--- Provided entries ---
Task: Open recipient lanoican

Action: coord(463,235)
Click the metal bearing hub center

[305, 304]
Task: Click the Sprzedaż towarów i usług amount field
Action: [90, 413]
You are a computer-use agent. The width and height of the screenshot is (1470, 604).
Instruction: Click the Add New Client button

--- Your goal ---
Repeat only the lines from the one holding "You are a computer-use" through the last line of the data.

--- Solution for this task ---
You are a computer-use agent. The width and height of the screenshot is (1470, 604).
Instruction: Click the Add New Client button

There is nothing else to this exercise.